I continue to be fascinated with the Occupy Wall Street protests. I can't help but notice points of comparison with the Tea Party protests, as certain positions have been reversed. Mainly, where patriotism or anger-as-hate was seen in the Tea Party, it has now reversed position on Occupy Wall Street in many quarters.
What a loss! Blind partisanship and tribalism can be so debilitating. I believe there is great common ground to be shared, if Tea Partiers care to unite with Occupiers. How hard is it for both sides to agree that government shouldn't have bailed out financial institutions, especially if the money was going to be spent on executive bonuses and the like? The common ground is injustice.
The common ground for anger is the injustice of crony capitalism, which isn't capitalism at all, but corporatism. The transfer of wealth from the many to the few is unjust. Period. Focus on that, and the movements can merge and become a dazzlingly effective, powerful force.

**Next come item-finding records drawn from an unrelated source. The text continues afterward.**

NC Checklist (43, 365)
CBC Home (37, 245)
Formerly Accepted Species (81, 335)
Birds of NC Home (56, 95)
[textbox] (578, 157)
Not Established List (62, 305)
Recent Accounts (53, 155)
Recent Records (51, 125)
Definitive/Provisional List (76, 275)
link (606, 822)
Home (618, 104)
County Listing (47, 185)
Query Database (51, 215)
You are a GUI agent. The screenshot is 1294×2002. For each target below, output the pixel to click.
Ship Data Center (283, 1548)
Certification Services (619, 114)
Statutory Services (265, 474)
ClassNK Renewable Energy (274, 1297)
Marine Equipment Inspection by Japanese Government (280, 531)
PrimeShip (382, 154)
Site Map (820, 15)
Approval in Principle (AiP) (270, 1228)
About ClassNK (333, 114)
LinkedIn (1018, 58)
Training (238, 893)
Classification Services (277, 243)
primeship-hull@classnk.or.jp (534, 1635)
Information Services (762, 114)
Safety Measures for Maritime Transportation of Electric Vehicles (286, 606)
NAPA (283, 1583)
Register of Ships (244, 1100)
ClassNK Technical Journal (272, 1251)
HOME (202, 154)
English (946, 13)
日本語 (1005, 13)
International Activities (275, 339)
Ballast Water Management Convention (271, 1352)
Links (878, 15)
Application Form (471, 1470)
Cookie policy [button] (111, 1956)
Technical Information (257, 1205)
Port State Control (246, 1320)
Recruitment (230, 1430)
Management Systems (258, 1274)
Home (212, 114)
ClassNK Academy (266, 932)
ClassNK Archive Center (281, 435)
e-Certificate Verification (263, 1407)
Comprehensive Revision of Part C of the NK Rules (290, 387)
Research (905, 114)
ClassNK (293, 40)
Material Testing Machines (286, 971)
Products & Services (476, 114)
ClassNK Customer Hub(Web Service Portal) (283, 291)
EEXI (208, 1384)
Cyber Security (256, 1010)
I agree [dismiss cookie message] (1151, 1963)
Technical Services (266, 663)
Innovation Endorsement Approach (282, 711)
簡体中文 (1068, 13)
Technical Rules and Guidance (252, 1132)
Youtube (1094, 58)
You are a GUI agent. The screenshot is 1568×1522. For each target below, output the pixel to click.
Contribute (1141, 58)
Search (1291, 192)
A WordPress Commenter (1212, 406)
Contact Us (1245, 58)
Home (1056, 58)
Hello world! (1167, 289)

Otherwise, the left and the right will snipe at each other over so many things, many of which are far from substantial, and the energy will be wasted.
2 comments:
"I can hire one-half of the working class to kill the other half." -- Jay Gould.
Half can be seen in the Tea Party and the other half in the Occupy Wall Street movement.
The culture war between the two factions is probably such that they won't ever combine to address the "great vampire squid[s] wrapped around the face of humanity, relentlessly jamming its blood funnel into anything that smells like money."
With that quote, you did the kind of well poisoning that leads to distracted factionalism.
Yes, arriving at common ground will require letting go of some absolutes. Some will have to let go of the notion that business can do no wrong. Others will have to let go of the notion that government can do no wrong. The question is, which is more important: self-gratification, or results?